Requirement: From the line containing "Click the ACE logo next to ACE_ItzzChrizZ" through the last line of the material, copy every line exactly, both ends inclusive; do not copy pictures.
Start of Data extracts
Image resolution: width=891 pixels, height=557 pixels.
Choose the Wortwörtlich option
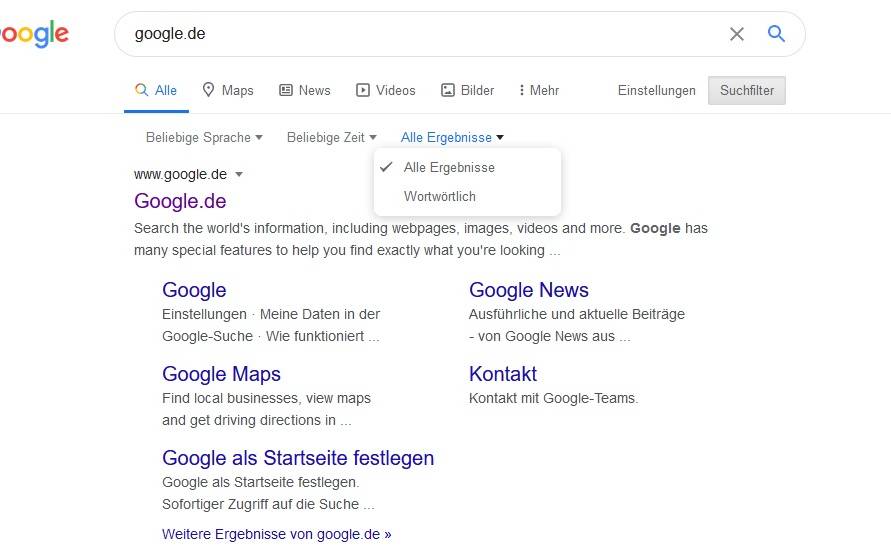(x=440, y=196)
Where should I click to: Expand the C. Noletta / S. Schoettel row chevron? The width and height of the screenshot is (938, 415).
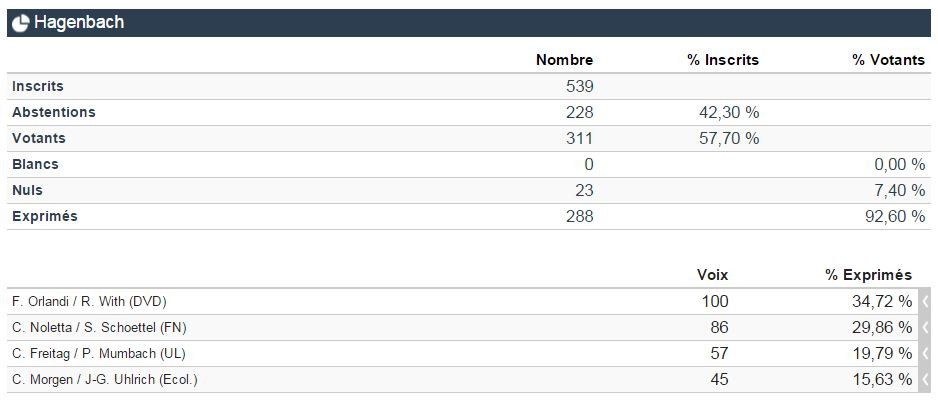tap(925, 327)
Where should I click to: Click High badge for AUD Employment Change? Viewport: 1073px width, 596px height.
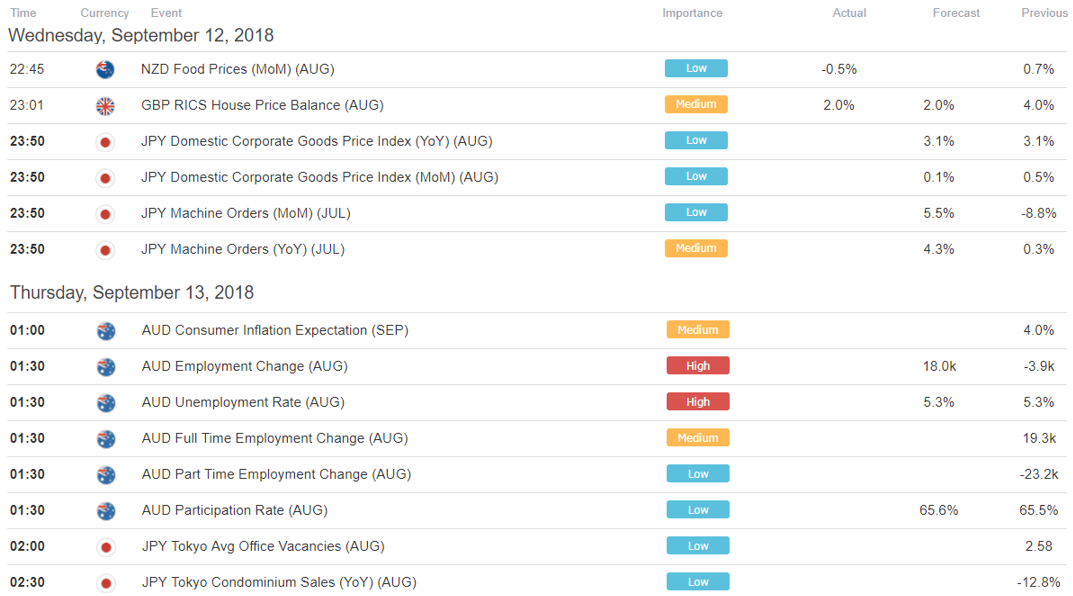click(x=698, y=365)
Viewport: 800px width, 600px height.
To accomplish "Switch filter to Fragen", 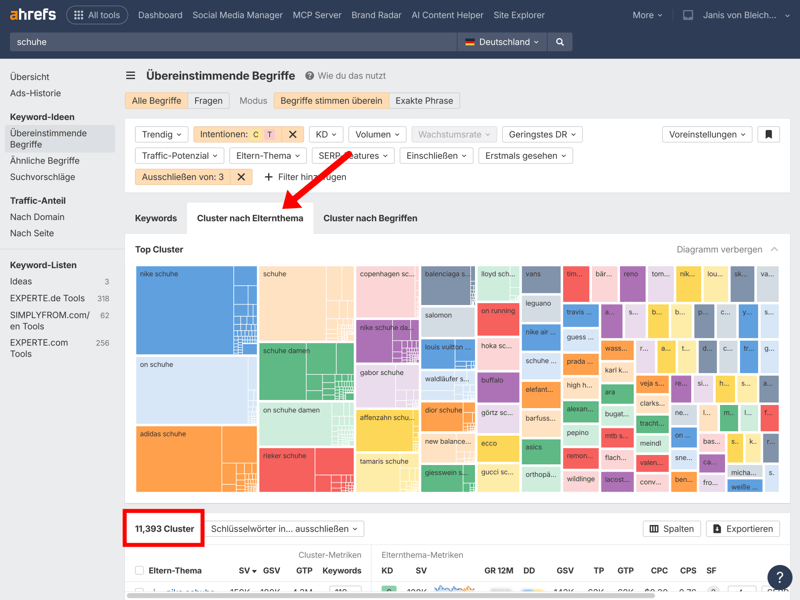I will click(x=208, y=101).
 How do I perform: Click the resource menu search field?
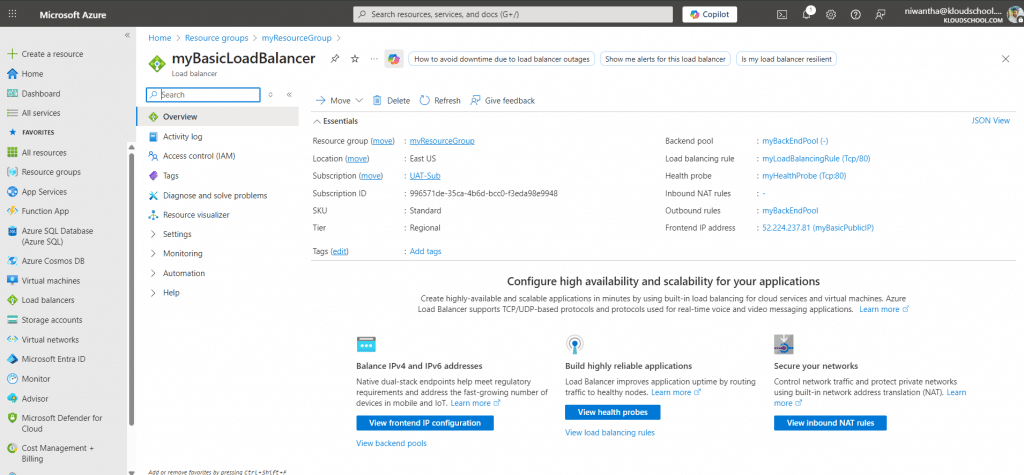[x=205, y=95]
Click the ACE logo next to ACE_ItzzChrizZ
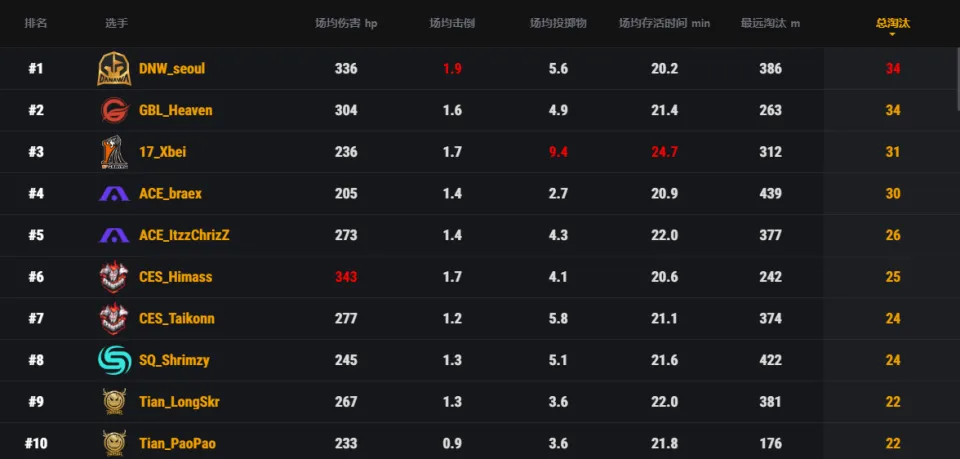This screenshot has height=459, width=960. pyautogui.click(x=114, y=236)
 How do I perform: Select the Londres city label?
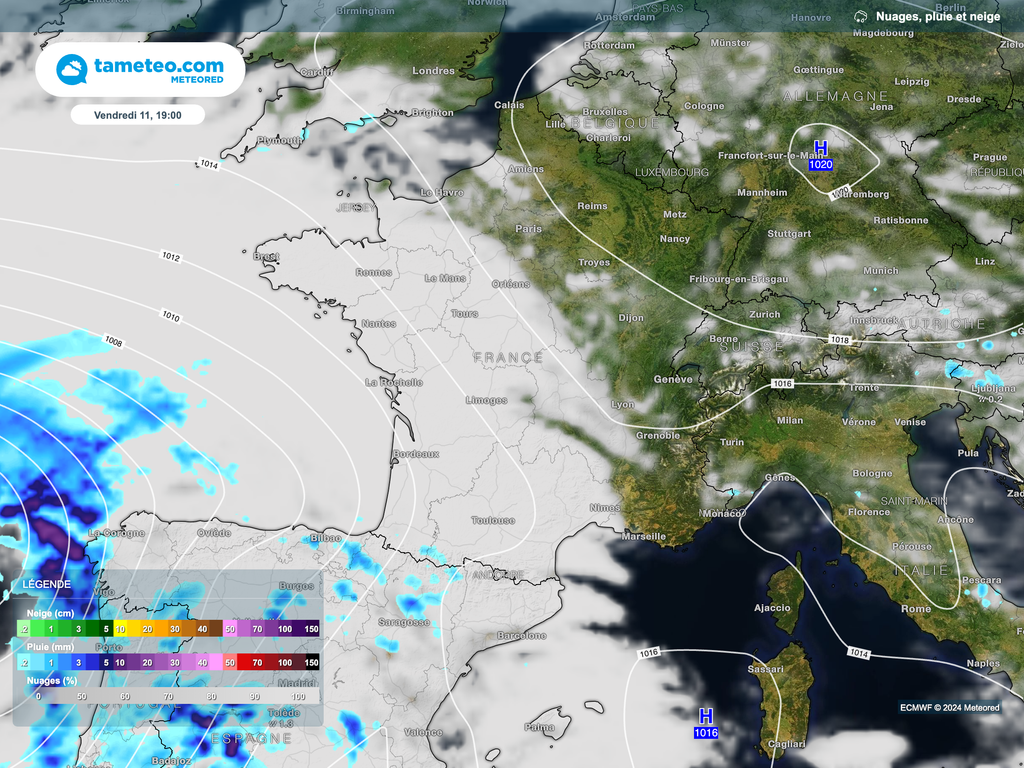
End of Data extracts
Solution to this task:
Click the ACE logo next to ACE_ItzzChrizZ
This screenshot has height=459, width=960. pyautogui.click(x=114, y=236)
 How do I perform: Select the Londres city label?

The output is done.